Sunday, July 27, 2008

Sunday Office of Readings Odd Week diurno

"Diurno" is from the instruction in the Liturgia Horarum which reads: Quando Officium lectionis dicitur diurno tempore. "When the Office of Readings is said during the daytime." For the last two weeks, I have been translating the hymns which were designated Quando Officium lectionis dicitur noctu vel summo mane. "When the Office of Readings is said during the night or early morning." Traditionally, Matins, the office which became the Office of Readings, was always said during the night or early morning. The Second Vatican Council changed this in recognition of the fact that clergy in the 20th century (and beyond) were not required to live the same schedule as monks, who often went to bed at 7pm and rose at 3am. The Council Fathers also wanted to encourage lay people to pray the Liturgy of the Hours as well.

Regular readers of this blog will remember that most of the hymns I have been translating the last two weeks have had a noctural theme or at least written with the idea that the singers of the hymn would be singing in the middle of the night Apparently the Council Fathers envisioned that the Office formerly known as Matins would be able to be said at any other hour of the day, hence another set of hymns is needed. Fr. Anselmo Lentini, the editor of the Liber Hymnarius put together fourteen more hymns (two weeks' worth) in addition to the fourteen I've just translated. I am anxious to look at the character of these hymns.

Here is the first:
Memorial of the Resurrection

Dies ætásque céteris
Over days and other ages
octáva splendet sánctior
the eighth shines out more sacred
in te quam, Iesu, cónsecras,
which, Jesus, Thou consecratest for Thyself,
primítiæ surgéntium.
the first fruits of those who rise(from the dead).

Tu tibi nostras ánimas
Thou to Thee our souls
nunc primo conresúscita;
now first raise together from the dead;
tibi consúrgant córpora
may our bodies rise up also to Thee
secúnda morte líbera.
free from the second death.

Tibíque mox in núbibus,
To Thee also soon in the clouds,
Christe, ferámur óbviam
O Christ, let us be borne on the way
tecum victúri pérpetim:
to be conquering with Thee continually:
tu vita, resurréctio.
Thou our life, our resurrection.

Cuius vidéntes fáciem,
Thou whose face we will be seeing,
configurémur glóriæ;
may we be shaped into that glory;
te cognoscámus sicut es,
may we come to know Thee as Thou art,
lux vera et suávitas.
true Light and Sweetness.

Regnum, cum Patri tráditos,
Thy kingdom, when you deliver us to the Father,
plenos septéno chrísmate,
filled with the seven-fold annointing,
in temet nos lætíficas,
fill us with the joy that is Thee Thyself,
consúmmet Sancta Trínitas. Amen.
may the Holy Trinity bring it (Thy kingdom) to perfection.
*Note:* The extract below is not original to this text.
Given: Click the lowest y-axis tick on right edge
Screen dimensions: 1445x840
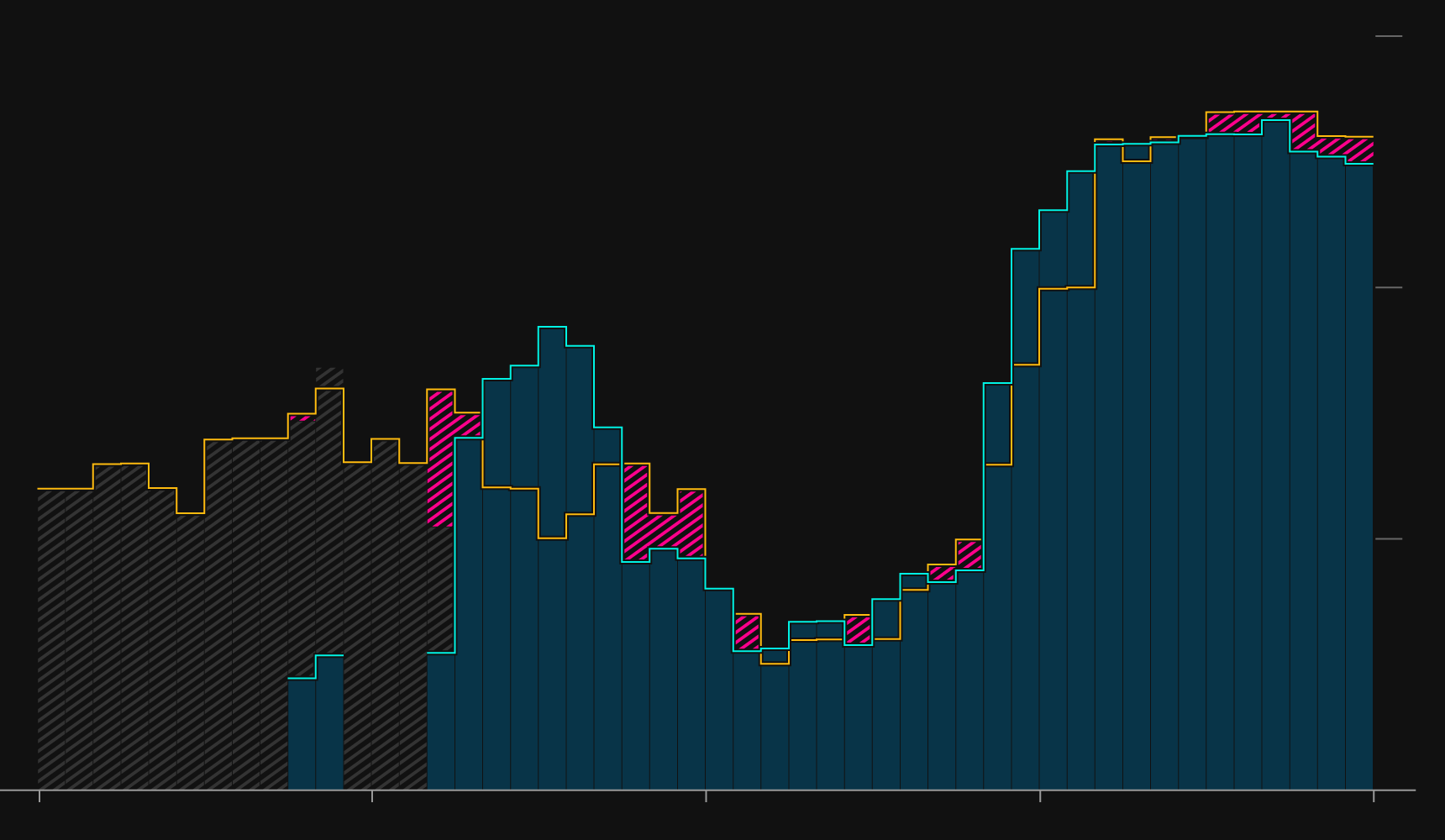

This hymn is by a certain Aron of the twelfth century, not well identified. The hymn "concludes a cycle, in which every day one of the gifts of the Holy Spirit is celebrated." I wonder whether we will get to see any of the other hymns in the cycle.

It seems to me excellently suited to Sunday, with its resurrection theme. If you look at the noctu hymn for today (found here), you will see that it starts out calling Sunday the "first of all days," whereas this hymn refers to Sunday as the "eighth day." Fr. Z at wdtprs speaks eloquently both in blog entries and in podcasts about octaves being days when time itself is suspended to celebrate a major feast like the Resurrection, the birth of Christ and (until the Council) the Descent of the Holy Spirit at Pentecost. Seen in this light, there is no confusion: Sunday is both the first day and the eighth day.


Figulus said...

"Dies" and "aetas" are nominative, so they form the subject of the sentence and are both modified by the adjective "octava". "The eighth day, and the eighth age, shine more sacred than the rest". The eighth age is a reference Saint Augustine's mapping of the seven ages of the world to the seven days of the week.

Also, I think you meant "consecratest", rather than "consecrates". Likewise, I think you meant "thou" rather than "you" in the last verse.

Geometricus said...

Wow, I didn't know that about St. Augustine. That's really cool. I wonder which "day" = age we are in now.

I often waver on "Thee" and "Thou" because the need to add "est" on all their verbs sometimes is a bit much for me. But you're right, I should either do it or not.

Figulus said...

I can only speculate about which age we are currently in, but based on Wikipedia's article "Six ages of the world" (which, sadly, I am more familiar with than Augustine's own writings), I would guess we are in the 6th age, the Friday age. The death of the world will be the Saturday age, or 7th age. The new heavens and the new earth shall be the first age (day) of the next world (week), or the 8th age (day).

But I must confess that little of this is very clear to me.